La eterna espera a las vacaciones, al siguiente puente, a la próxima escapada, al próximo respiro. Igual la clave está en aprender a disfrutar un martes por la tarde sin esperar grandes hazañas. A veces nos resulta imposible salir a respirar en medio del caos diario a darnos cuenta de lo excepcional que estamos haciendo. Y parece fácil decirlo, pero nadie comprende el vértigo del paso del tiempo mejor que nosotros, que vemos cómo lo insignificante nos roba pequeños instantes de lo más valioso de nuestras vidas.

Para un segundo. Respira.

Llega tarde. No des explicaciones. Deja la lavadora sin poner hoy, ya la pondrás mañana, o pasado. Deja la casa arrasada por un huracán. No corras. Hazlo sólo si lo necesitas. Deshazte de la culpa, quítatela, desármate, siéntate un segundo, o dos, o tres horas, y fíjate atentamente en lo que realmente sucede en tu casa.

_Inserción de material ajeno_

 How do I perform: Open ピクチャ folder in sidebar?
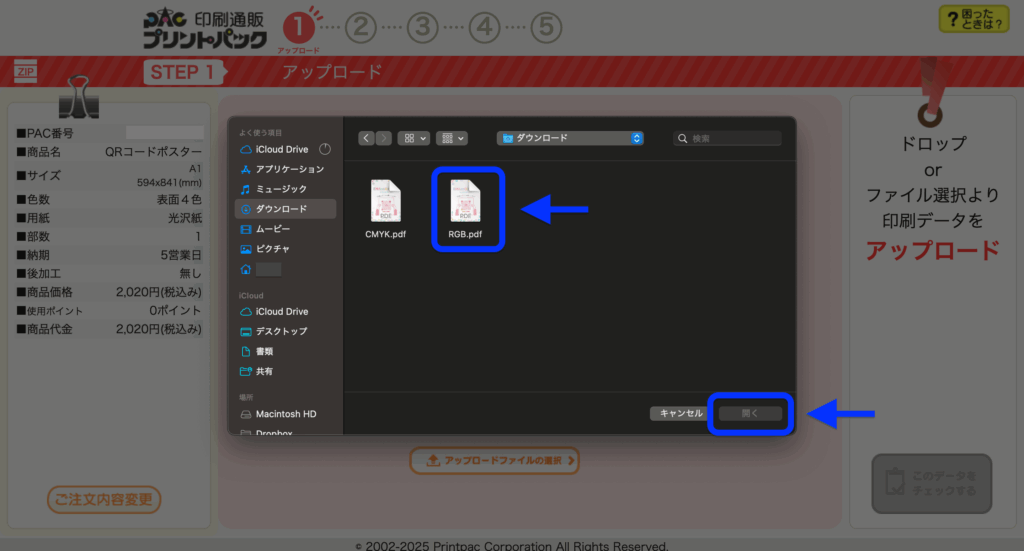click(273, 249)
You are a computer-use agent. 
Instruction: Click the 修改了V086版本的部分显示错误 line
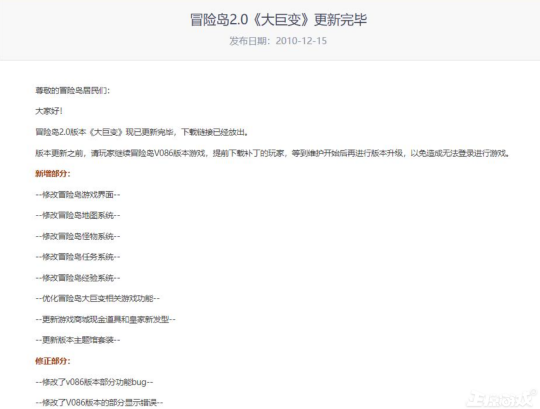(99, 402)
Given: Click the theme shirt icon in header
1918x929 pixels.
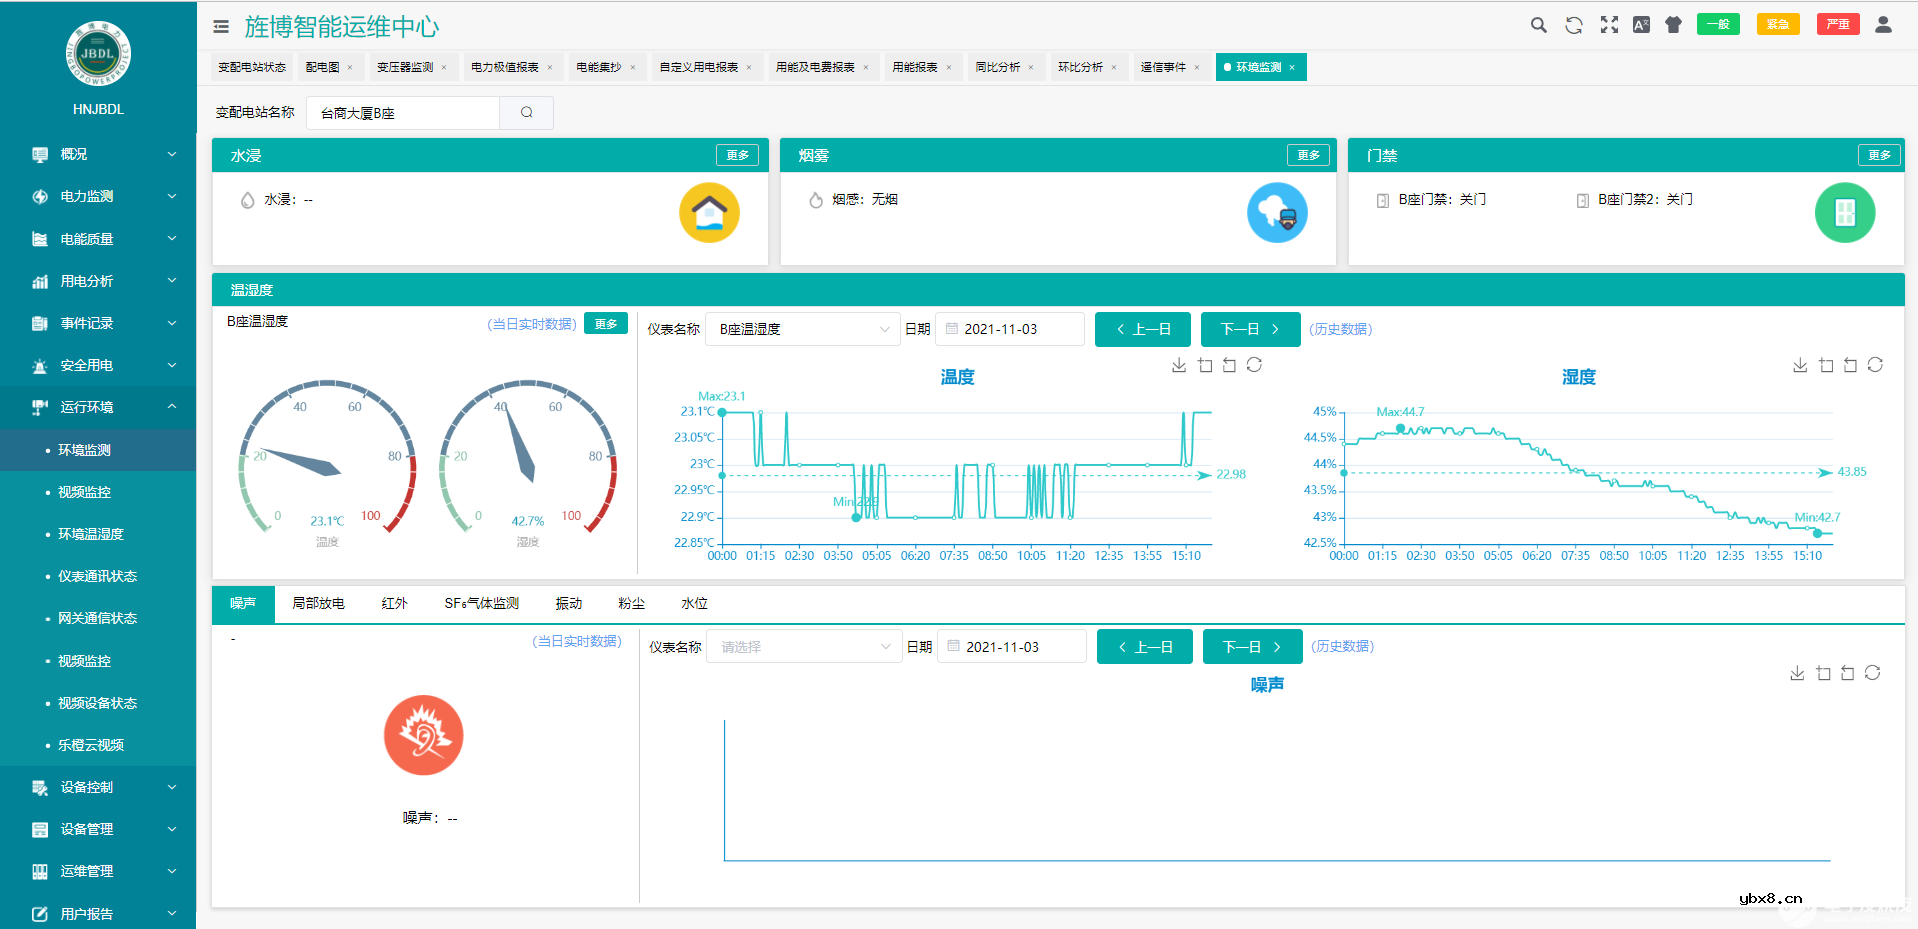Looking at the screenshot, I should tap(1673, 25).
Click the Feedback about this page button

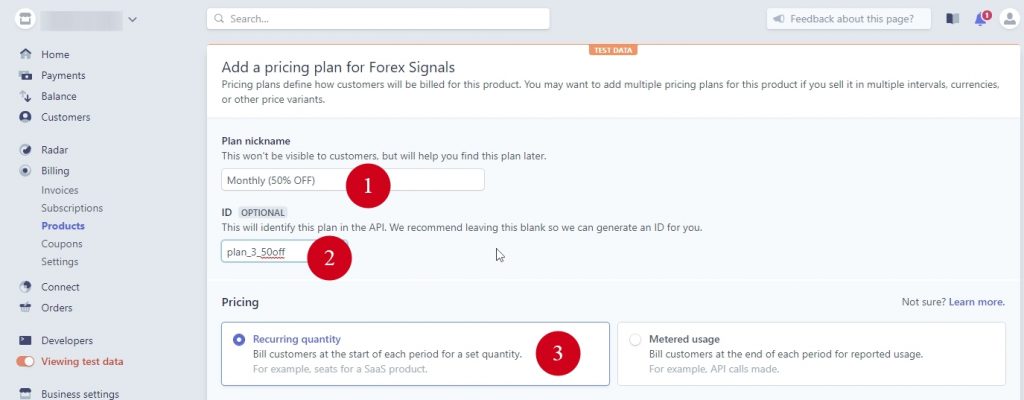[849, 19]
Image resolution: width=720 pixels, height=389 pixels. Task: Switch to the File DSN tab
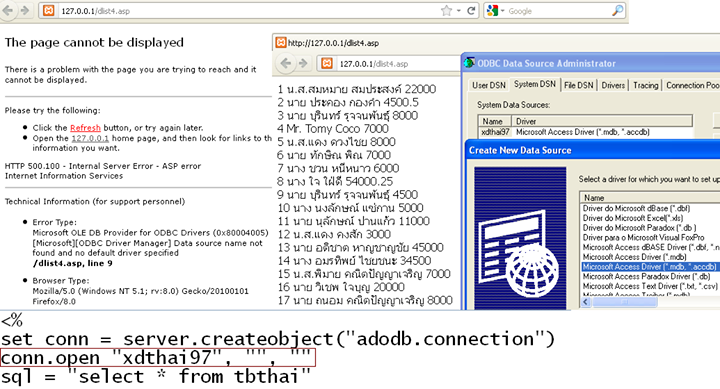point(579,85)
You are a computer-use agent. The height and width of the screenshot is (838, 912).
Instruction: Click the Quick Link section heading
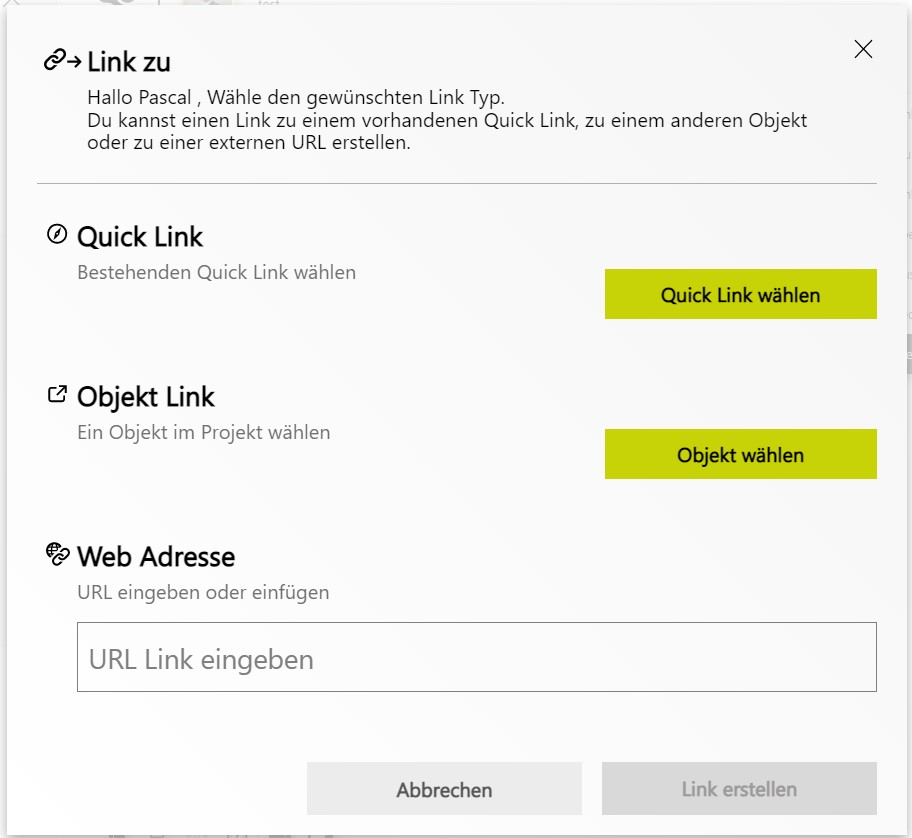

Que si unos piratas os están invadiendo por la ventana de la cocina, hay que defender el resto de la casa a ultranza; os jugaréis la vida en estas cruzadas entre cojines, volverás a tu infancia a través de la suya, la intensidad volverá a recorrer tus venas mientras la responsabilidad adulta espera tras las puertas.

Y ahora corres pero para luchar, contra los piratas y para construir una infancia inolvidable, y luchas y luchas, con espadas de goma y escudos de cartón, al grito de una voz aguda que exclama: ¡Yo te salvaré, mamá! ¡Yo te defenderé, papá!.

Y en ese preciso instante, sientes como te estalla un poquito más el corazón, justo ahí, dentro del pecho, notas una electricidad que te recorre el cuerpo y con la que podrías desbordar océanos. Entonces te das cuenta de que el tiempo nos acabará ganando la guerra a todos, pero la batalla de hoy la has ganado con diferencia construyendo recuerdos e historias que todavía perdurarán muchos años después de que abandones este mundo.

Y si esto no es ser eternos, no sé qué debe ser.